Valentino Dixon, 49, was born and raised in Buffalo, New York. He attended high school at the Buffalo School for the Performing and Visual Arts, a rare opportunity within his low-income, high-crime community. But he didn’t graduate. “I started dating a girl whose brothers were drug dealers, and before long I was in it, too,” Dixon says. “It’s no excuse. It was what you did in my neighborhood if you wanted to make money. I became a mid-level cocaine dealer and pulled in enough to drive flashy cars and cover friends, but not much else.”

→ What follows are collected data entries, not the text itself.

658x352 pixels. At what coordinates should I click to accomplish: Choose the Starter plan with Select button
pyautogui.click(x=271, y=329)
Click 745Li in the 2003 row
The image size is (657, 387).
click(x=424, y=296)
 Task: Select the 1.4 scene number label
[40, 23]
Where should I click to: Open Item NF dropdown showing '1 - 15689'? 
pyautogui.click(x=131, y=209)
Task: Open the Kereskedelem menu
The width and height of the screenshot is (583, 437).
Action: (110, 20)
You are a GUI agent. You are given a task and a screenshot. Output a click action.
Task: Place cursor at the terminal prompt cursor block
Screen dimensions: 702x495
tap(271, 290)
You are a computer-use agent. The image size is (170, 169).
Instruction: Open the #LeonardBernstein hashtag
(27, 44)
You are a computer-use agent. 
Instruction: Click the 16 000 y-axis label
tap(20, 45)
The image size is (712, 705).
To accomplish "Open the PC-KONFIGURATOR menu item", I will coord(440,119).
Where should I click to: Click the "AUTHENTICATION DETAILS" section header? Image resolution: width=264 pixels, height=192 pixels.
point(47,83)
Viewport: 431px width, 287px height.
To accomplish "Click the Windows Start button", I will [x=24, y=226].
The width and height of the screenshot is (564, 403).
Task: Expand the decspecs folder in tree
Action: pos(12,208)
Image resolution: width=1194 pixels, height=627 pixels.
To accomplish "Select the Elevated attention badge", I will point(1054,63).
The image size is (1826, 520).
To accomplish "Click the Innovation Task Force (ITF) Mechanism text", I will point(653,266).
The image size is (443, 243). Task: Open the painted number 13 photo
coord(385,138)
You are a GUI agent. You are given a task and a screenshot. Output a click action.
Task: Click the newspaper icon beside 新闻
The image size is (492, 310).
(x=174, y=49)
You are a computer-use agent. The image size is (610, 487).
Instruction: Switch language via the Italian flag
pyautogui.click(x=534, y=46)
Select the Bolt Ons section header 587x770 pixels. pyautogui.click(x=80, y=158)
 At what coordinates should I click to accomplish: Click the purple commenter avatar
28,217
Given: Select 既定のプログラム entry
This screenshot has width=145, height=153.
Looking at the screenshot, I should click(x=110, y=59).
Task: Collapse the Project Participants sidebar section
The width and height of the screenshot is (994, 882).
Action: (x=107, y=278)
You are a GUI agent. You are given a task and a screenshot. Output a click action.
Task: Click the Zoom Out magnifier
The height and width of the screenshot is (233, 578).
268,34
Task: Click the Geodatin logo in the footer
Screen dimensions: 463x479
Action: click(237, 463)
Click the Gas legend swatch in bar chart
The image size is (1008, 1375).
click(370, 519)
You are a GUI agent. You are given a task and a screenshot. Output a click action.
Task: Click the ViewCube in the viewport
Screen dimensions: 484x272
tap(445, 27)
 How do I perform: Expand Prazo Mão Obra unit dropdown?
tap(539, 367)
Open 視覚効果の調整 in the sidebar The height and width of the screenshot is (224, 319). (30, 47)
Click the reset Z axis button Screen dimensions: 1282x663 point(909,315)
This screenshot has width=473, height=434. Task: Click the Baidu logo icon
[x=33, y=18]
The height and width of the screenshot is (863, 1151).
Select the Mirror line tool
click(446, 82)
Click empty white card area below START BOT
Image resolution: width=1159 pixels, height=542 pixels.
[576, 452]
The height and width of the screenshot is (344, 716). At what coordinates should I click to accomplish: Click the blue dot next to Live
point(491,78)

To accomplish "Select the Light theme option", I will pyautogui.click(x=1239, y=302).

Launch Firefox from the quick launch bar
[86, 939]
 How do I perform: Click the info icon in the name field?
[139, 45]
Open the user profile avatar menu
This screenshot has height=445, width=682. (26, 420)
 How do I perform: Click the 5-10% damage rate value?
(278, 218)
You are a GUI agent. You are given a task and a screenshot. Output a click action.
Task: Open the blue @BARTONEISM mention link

But enough to capture the attention of local police. The night of a crowded street party where a fight turned deadly, Dixon was out on bail. Along with dozens of other innocent bystanders, Dixon fled. But criminal justice personnel saw an opportunity to nail a rising outlaw, and concocted a narrative to erroneously convict Dixon of second-degree murder. His publicly appointed defender waived opening remarks and called no witnesses, and despite an absence of physical evidence or motive, Dixon was sentenced to 39-years to life.
Dixon would spend the bulk and prime of his life locked inside the infamous Attica Correctional Facility. He turned to the life of the mind, reading and drawing incessantly, the carrots for good behavior being a better cell and regular unsupervised visits with his family. Through posting art on the Internet, Dixon attracted the attention of an Australian woman, Louise, who would become his wife. Across two decades, he filed three unsuccessful appeals.
The warden was a golfer, and aware of Dixon’s reputation as an artist, one day asked the inmate to draw a picture of a famous golf hole. Although Dixon had never played the game, the subject captivated him. Desperate and unlikely as it may seem, in time he mailed his art to Golf Digest magazine. This led to a reinvestigation, national media attention, the help of a Georgetown University class that pursued wrongful convictions, and in September 2018 Dixon was exonerated. In all, he spent 27 years behind bars for a crime he didn’t commit.
"When I was a young man I wasn't useful to society—this I don't argue. But I'm not a murderer. That's the worst thing somebody can be, and I'm not that. I hope all you need to do is look at my drawings to know that," Dixon says.
His lack of bitterness is remarkable. “Who knows, if I’d stayed on the outside I might be dead now,” he says. With his mind and body intact, and access to better art materials, he believes he has some good years ahead.